On continue de dire à la génération Z qu’elle a moins de chances d’avoir un emploi parce que l’IA menace les emplois de premier échelon. Mais le fait est qu’il existe des milliers d’emplois pour les jeunes grâce à l’essor accéléré des centres de données, déclare Jensen Huang, PDG de NVIDIA. Il leur suffit d’être disposés à fréquenter une école professionnelle.
« Si vous êtes électricien, plombier, charpentier. Il faudra des centaines de milliers de personnes pour construire toutes ces usines », a déclaré Huang à la chaîne britannique Channel 4 News fin 2025.
« Le secteur de l’artisanat qualifié va connaître un essor dans chaque économie. Il va devoir doubler, doubler, doubler chaque année. »
Et Huang ne parle pas seulement du besoin, il le soutient avec de l’argent.
Les emplois liés au commerce sont en vogue en ce moment : les travailleurs de la construction peuvent gagner plus de 100 000 $ sans diplôme
Le fabricant de puces a annoncé l’année dernière qu’il investirait 100 milliards de dollars dans OpenAI pour aider à financer le développement de centres de données basés sur les processeurs d’IA de Nvidia. Tous secteurs confondus, les dépenses mondiales en capital consacrées aux centres de données devraient atteindre 7 000 milliards de dollars d’ici 2030, selon McKinsey.
Un centre de données de 250 000 pieds carrés peut employer jusqu’à 1 500 ouvriers du bâtiment pendant la construction. Beaucoup gagnent plus de 100 000 $ plus les heures supplémentaires, et tous n’ont pas besoin d’un diplôme universitaire. Une fois terminé, environ 50 employés à temps plein entretiendront et exploiteront l’installation. Mais chacun de ces emplois fournit un stimulus supplémentaire de 3,5 % à l’économie environnante.

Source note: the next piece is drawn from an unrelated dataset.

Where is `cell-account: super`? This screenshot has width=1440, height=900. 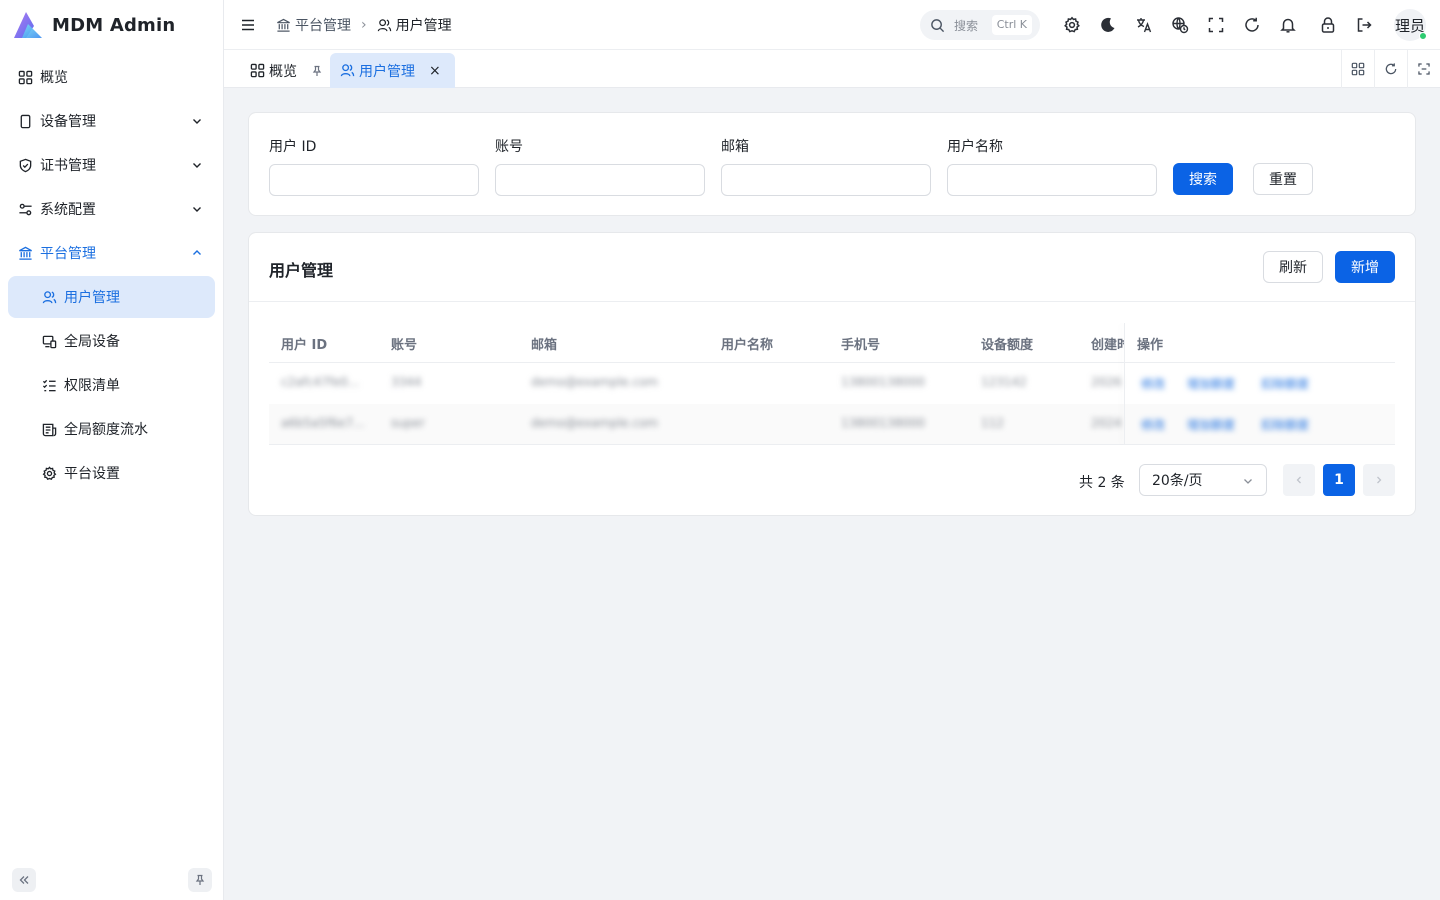 cell-account: super is located at coordinates (408, 423).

L’appel de M. Huang en faveur d’un plus grand nombre d’électriciens et de plombiers est cohérent avec sa vision plus large selon laquelle la prochaine vague d’opportunités réside dans l’aspect physique de la technologie, et non dans les logiciels. Lorsqu’on lui a demandé ce qu’il étudierait s’il avait à nouveau 20 ans, Huang a admis qu’il se tournerait vers un domaine enraciné dans les sciences physiques.
« Un jeune Jensen de 20 ans, déjà diplômé, aurait probablement choisi les sciences physiques plutôt que la science logicielle », dit-il.
Les PDG sont d’accord : les emplois de cols blancs sont mauvais, les emplois de cols bleus sont mauvais.
Hwang n’est pas le seul PDG à tirer la sonnette d’alarme face à la pénurie imminente de talents qualifiés.
Début 2025, le PDG de BlackRock, Larry Fink, a déclaré avoir fait part de ses inquiétudes à la Maison Blanche, affirmant que l’expulsion des travailleurs immigrés et l’apathie des jeunes Américains créaient une tempête parfaite pour la construction de centres de données.
« J’ai même dit aux membres de l’équipe Trump qu’il y aurait une pénurie d’ingénieurs électriciens et que nous devions construire des centres de données d’IA. Il n’y en a tout simplement pas assez », a déclaré Fink lors d’une conférence sur l’énergie en mars 2025.
Le PDG de Ford, Jim Farley, a ensuite fait écho à ces préoccupations, soulignant l’écart entre les ambitions de relocalisation de Washington et la main-d’œuvre nécessaire pour les concrétiser.
« Je pense que l’intention est là, mais rien ne comble cette ambition », a déclaré Farley à Axios. « Comment pouvons-nous ramener tout cela sur terre s’il n’y a personne pour y travailler ? »
Selon la publication de Farley sur LinkedIn en 2025, les États-Unis manquent déjà de 600 000 ouvriers d’usine et de 500 000 ouvriers du bâtiment.
De plus, le ministère américain de l’Éducation a fait de l’expansion des programmes de métiers spécialisés une priorité, et certains membres de la génération Z s’y lancent déjà.
Prenez Jacob Palmer, un Gen Zer de Caroline du Nord. Après avoir obtenu mon diplôme d’études secondaires, j’ai décidé que l’université n’était pas pour moi. Au lieu de cela, il s’est inscrit au programme d’apprentissage d’une entreprise sous-traitante et a suivi une formation d’électricien.
À l’âge de 21 ans, il a lancé sa propre entreprise et a généré près de 90 000 $ de revenus en 2024. En 2025, il a réalisé un chiffre à six chiffres. Contrairement à beaucoup de ses collègues confrontés à des prêts étudiants et à des perspectives d’emploi incertaines, il a déclaré : « Je ne dois rien à personne ».
Une version de cette histoire a été publiée pour la première fois sur Fortune.com le 30 septembre 2025.